Stored items:
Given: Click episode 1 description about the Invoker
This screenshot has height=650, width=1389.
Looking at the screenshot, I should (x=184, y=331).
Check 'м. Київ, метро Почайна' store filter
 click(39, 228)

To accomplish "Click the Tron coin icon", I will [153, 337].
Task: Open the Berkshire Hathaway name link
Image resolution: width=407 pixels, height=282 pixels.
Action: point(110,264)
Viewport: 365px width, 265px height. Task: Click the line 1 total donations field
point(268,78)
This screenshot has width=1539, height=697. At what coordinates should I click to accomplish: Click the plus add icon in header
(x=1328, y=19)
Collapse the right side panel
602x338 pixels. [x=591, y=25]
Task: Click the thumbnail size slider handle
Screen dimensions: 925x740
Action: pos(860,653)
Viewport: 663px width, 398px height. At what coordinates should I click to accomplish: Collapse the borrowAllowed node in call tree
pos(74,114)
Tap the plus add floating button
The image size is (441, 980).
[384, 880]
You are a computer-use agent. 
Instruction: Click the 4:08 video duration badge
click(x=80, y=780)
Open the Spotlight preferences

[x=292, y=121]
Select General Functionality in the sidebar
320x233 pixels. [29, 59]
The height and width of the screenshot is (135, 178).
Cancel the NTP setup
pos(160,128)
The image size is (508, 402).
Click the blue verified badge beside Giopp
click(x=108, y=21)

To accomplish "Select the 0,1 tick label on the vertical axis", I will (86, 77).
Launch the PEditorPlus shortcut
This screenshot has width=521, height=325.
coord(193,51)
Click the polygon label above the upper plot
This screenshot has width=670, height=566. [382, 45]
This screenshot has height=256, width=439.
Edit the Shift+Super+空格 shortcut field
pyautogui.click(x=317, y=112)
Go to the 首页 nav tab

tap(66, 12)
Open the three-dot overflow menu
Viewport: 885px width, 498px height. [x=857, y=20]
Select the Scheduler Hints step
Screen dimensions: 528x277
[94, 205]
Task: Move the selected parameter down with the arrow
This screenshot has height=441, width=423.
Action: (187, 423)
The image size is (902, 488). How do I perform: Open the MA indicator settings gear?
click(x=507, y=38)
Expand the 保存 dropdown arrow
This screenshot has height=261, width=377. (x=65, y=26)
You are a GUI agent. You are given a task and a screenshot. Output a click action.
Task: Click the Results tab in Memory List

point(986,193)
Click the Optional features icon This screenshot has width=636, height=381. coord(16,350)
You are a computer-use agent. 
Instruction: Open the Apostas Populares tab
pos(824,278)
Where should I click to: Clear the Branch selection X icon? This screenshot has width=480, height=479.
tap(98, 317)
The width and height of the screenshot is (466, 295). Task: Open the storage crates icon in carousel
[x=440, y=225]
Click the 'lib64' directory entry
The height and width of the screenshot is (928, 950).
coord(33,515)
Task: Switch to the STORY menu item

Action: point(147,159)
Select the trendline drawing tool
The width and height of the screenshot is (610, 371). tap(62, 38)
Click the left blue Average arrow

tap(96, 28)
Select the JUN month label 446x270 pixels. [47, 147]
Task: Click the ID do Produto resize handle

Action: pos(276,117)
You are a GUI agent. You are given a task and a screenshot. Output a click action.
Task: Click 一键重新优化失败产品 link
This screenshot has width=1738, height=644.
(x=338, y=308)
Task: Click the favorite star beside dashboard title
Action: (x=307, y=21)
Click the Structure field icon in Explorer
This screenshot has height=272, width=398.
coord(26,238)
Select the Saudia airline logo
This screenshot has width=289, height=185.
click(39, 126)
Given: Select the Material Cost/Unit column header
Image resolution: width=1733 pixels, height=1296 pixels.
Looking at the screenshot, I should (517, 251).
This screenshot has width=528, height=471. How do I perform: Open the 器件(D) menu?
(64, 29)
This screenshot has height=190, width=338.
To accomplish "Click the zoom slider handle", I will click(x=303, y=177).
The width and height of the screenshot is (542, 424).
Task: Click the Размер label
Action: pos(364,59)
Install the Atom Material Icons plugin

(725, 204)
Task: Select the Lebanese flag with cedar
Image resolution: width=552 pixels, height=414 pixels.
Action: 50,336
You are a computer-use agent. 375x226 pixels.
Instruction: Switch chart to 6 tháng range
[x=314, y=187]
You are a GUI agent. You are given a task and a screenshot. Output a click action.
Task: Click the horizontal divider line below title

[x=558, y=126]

§ Task prompt
Could you write out all of the entries precisely as they stand?

§ Answer
Given: Click episode 1 description about the Invoker
This screenshot has height=650, width=1389.
Looking at the screenshot, I should (x=184, y=331).
Check 'м. Київ, метро Почайна' store filter
 click(39, 228)

To accomplish "Click the Tron coin icon", I will [153, 337].
Task: Open the Berkshire Hathaway name link
Image resolution: width=407 pixels, height=282 pixels.
Action: point(110,264)
Viewport: 365px width, 265px height. Task: Click the line 1 total donations field
point(268,78)
This screenshot has width=1539, height=697. At what coordinates should I click to accomplish: Click the plus add icon in header
(x=1328, y=19)
Collapse the right side panel
602x338 pixels. [x=591, y=25]
Task: Click the thumbnail size slider handle
Screen dimensions: 925x740
Action: pos(860,653)
Viewport: 663px width, 398px height. At what coordinates should I click to accomplish: Collapse the borrowAllowed node in call tree
pos(74,114)
Tap the plus add floating button
The image size is (441, 980).
[384, 880]
You are a computer-use agent. 
Instruction: Click the 4:08 video duration badge
click(x=80, y=780)
Open the Spotlight preferences

[x=292, y=121]
Select General Functionality in the sidebar
320x233 pixels. [29, 59]
The height and width of the screenshot is (135, 178).
Cancel the NTP setup
pos(160,128)
The image size is (508, 402).
Click the blue verified badge beside Giopp
click(x=108, y=21)

To accomplish "Select the 0,1 tick label on the vertical axis", I will (86, 77).
Launch the PEditorPlus shortcut
This screenshot has width=521, height=325.
coord(193,51)
Click the polygon label above the upper plot
This screenshot has width=670, height=566. [382, 45]
This screenshot has height=256, width=439.
Edit the Shift+Super+空格 shortcut field
pyautogui.click(x=317, y=112)
Go to the 首页 nav tab

tap(66, 12)
Open the three-dot overflow menu
Viewport: 885px width, 498px height. [x=857, y=20]
Select the Scheduler Hints step
Screen dimensions: 528x277
[94, 205]
Task: Move the selected parameter down with the arrow
This screenshot has height=441, width=423.
Action: (187, 423)
The image size is (902, 488). How do I perform: Open the MA indicator settings gear?
click(x=507, y=38)
Expand the 保存 dropdown arrow
This screenshot has height=261, width=377. (x=65, y=26)
You are a GUI agent. You are given a task and a screenshot. Output a click action.
Task: Click the Results tab in Memory List

point(986,193)
Click the Optional features icon This screenshot has width=636, height=381. coord(16,350)
You are a computer-use agent. 
Instruction: Open the Apostas Populares tab
pos(824,278)
Where should I click to: Clear the Branch selection X icon? This screenshot has width=480, height=479.
tap(98, 317)
The width and height of the screenshot is (466, 295). Task: Open the storage crates icon in carousel
[x=440, y=225]
Click the 'lib64' directory entry
The height and width of the screenshot is (928, 950).
coord(33,515)
Task: Switch to the STORY menu item

Action: point(147,159)
Select the trendline drawing tool
The width and height of the screenshot is (610, 371). tap(62, 38)
Click the left blue Average arrow

tap(96, 28)
Select the JUN month label 446x270 pixels. [47, 147]
Task: Click the ID do Produto resize handle

Action: pos(276,117)
You are a GUI agent. You are given a task and a screenshot. Output a click action.
Task: Click 一键重新优化失败产品 link
This screenshot has width=1738, height=644.
(x=338, y=308)
Task: Click the favorite star beside dashboard title
Action: (x=307, y=21)
Click the Structure field icon in Explorer
This screenshot has height=272, width=398.
coord(26,238)
Select the Saudia airline logo
This screenshot has width=289, height=185.
click(39, 126)
Given: Select the Material Cost/Unit column header
Image resolution: width=1733 pixels, height=1296 pixels.
Looking at the screenshot, I should (517, 251).
This screenshot has width=528, height=471. How do I perform: Open the 器件(D) menu?
(64, 29)
This screenshot has height=190, width=338.
To accomplish "Click the zoom slider handle", I will click(x=303, y=177).
The width and height of the screenshot is (542, 424).
Task: Click the Размер label
Action: pos(364,59)
Install the Atom Material Icons plugin

(725, 204)
Task: Select the Lebanese flag with cedar
Image resolution: width=552 pixels, height=414 pixels.
Action: 50,336
You are a computer-use agent. 375x226 pixels.
Instruction: Switch chart to 6 tháng range
[x=314, y=187]
You are a GUI agent. You are given a task and a screenshot. Output a click action.
Task: Click the horizontal divider line below title

[x=558, y=126]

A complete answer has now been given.